# Exercise:
Every line of the material that holds "Locate" should be counted; give the number and nothing more.
Study material START
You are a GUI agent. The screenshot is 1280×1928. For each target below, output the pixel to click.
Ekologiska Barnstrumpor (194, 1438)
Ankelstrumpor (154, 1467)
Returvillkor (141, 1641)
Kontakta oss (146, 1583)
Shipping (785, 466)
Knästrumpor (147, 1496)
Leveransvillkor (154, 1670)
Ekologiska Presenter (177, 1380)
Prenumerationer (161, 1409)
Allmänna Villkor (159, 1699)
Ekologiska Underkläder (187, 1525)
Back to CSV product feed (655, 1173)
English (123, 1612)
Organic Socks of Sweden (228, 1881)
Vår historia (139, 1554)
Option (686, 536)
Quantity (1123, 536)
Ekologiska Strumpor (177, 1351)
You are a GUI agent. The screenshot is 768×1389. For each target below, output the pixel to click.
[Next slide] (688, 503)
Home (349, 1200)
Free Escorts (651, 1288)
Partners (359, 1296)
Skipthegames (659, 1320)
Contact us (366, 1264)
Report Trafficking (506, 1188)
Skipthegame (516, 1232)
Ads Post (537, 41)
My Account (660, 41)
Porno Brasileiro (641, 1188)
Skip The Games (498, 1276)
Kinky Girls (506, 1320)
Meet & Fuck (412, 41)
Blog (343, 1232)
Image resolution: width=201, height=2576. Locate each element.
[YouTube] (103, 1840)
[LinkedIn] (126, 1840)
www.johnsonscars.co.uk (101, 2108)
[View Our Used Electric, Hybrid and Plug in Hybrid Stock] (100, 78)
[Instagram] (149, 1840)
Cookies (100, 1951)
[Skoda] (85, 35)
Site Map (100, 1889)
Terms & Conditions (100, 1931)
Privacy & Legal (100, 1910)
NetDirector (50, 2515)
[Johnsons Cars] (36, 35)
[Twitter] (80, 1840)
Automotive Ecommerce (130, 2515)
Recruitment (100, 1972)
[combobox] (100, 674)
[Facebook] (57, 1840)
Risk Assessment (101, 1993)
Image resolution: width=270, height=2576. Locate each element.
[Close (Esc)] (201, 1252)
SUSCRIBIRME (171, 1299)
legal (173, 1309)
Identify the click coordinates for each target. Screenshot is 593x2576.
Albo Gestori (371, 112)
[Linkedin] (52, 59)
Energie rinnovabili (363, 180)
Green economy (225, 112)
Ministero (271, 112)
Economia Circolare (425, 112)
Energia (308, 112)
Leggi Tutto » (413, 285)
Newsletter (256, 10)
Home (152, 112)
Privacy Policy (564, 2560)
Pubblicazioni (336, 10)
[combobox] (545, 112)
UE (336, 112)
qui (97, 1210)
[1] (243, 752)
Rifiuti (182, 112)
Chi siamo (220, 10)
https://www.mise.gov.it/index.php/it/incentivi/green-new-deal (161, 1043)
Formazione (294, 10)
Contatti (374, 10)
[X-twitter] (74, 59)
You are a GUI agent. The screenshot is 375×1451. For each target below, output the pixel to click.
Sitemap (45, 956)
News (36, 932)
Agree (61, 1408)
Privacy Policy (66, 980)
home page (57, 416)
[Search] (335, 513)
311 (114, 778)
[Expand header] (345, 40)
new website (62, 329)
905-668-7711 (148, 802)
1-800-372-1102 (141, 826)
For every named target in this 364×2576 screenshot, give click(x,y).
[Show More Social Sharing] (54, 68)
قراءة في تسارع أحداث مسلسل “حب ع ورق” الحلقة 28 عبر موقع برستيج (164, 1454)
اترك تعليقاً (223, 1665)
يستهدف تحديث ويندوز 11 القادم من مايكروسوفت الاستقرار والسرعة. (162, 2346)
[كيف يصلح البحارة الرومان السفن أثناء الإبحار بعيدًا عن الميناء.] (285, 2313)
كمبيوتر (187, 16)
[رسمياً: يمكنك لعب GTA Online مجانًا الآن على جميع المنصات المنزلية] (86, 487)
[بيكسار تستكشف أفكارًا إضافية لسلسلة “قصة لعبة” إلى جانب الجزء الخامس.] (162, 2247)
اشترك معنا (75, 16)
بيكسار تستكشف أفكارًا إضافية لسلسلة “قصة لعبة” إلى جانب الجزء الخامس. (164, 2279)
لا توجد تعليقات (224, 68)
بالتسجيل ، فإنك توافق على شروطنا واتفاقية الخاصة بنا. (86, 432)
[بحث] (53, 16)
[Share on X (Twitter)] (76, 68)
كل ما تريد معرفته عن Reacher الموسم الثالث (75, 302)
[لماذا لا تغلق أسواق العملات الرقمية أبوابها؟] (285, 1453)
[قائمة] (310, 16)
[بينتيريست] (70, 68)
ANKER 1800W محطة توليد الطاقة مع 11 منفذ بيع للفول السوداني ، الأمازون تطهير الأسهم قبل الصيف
Study material END
# Answer for this exercise:
2